## Set problem
Return every line from the first one through the line containing "[Go to item 1] (27, 558)", both ends included, reproducing each line verbatim.

━━━━━ Supplied records

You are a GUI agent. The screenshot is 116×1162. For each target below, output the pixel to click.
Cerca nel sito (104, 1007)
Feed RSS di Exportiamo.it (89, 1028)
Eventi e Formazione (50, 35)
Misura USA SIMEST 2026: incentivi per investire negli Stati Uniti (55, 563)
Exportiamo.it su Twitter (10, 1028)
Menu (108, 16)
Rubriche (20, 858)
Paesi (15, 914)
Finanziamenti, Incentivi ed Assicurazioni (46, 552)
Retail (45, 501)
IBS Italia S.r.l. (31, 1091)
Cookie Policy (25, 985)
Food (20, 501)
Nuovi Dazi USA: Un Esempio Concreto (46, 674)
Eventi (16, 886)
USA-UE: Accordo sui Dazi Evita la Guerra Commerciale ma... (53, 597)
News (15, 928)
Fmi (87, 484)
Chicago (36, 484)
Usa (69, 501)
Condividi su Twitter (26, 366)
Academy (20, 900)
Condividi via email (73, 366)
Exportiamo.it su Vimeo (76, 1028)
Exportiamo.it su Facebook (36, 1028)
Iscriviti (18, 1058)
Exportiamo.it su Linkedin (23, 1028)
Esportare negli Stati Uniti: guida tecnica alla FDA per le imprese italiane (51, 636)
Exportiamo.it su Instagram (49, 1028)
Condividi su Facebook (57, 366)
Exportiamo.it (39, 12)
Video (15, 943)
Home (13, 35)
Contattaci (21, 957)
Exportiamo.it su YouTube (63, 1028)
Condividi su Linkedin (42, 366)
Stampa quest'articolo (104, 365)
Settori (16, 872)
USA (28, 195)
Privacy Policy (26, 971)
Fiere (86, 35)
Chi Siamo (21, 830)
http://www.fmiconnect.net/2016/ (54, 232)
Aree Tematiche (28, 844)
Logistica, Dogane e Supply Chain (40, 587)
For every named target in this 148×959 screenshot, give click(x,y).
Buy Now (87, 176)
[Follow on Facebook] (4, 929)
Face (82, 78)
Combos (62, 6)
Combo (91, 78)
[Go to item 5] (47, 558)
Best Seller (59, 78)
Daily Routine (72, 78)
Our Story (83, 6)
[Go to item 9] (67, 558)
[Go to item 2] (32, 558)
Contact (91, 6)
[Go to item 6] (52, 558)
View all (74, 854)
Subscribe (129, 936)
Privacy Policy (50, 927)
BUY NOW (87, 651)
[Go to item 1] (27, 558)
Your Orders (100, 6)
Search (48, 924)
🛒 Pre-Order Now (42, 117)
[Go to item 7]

━━━━━━━━━━

## Result of the exercise
You are a GUI agent. The screenshot is 116×1162. For each target below, output the pixel to click.
Cerca nel sito (104, 1007)
Feed RSS di Exportiamo.it (89, 1028)
Eventi e Formazione (50, 35)
Misura USA SIMEST 2026: incentivi per investire negli Stati Uniti (55, 563)
Exportiamo.it su Twitter (10, 1028)
Menu (108, 16)
Rubriche (20, 858)
Paesi (15, 914)
Finanziamenti, Incentivi ed Assicurazioni (46, 552)
Retail (45, 501)
IBS Italia S.r.l. (31, 1091)
Cookie Policy (25, 985)
Food (20, 501)
Nuovi Dazi USA: Un Esempio Concreto (46, 674)
Eventi (16, 886)
USA-UE: Accordo sui Dazi Evita la Guerra Commerciale ma... (53, 597)
News (15, 928)
Fmi (87, 484)
Chicago (36, 484)
Usa (69, 501)
Condividi su Twitter (26, 366)
Academy (20, 900)
Condividi via email (73, 366)
Exportiamo.it su Vimeo (76, 1028)
Exportiamo.it su Facebook (36, 1028)
Iscriviti (18, 1058)
Exportiamo.it su Linkedin (23, 1028)
Esportare negli Stati Uniti: guida tecnica alla FDA per le imprese italiane (51, 636)
Exportiamo.it su Instagram (49, 1028)
Condividi su Facebook (57, 366)
Exportiamo.it (39, 12)
Video (15, 943)
Home (13, 35)
Contattaci (21, 957)
Exportiamo.it su YouTube (63, 1028)
Condividi su Linkedin (42, 366)
Stampa quest'articolo (104, 365)
Settori (16, 872)
USA (28, 195)
Privacy Policy (26, 971)
Fiere (86, 35)
Chi Siamo (21, 830)
http://www.fmiconnect.net/2016/ (54, 232)
Aree Tematiche (28, 844)
Logistica, Dogane e Supply Chain (40, 587)
For every named target in this 148×959 screenshot, give click(x,y).
Buy Now (87, 176)
[Follow on Facebook] (4, 929)
Face (82, 78)
Combos (62, 6)
Combo (91, 78)
[Go to item 5] (47, 558)
Best Seller (59, 78)
Daily Routine (72, 78)
Our Story (83, 6)
[Go to item 9] (67, 558)
[Go to item 2] (32, 558)
Contact (91, 6)
[Go to item 6] (52, 558)
View all (74, 854)
Subscribe (129, 936)
Privacy Policy (50, 927)
BUY NOW (87, 651)
[Go to item 1] (27, 558)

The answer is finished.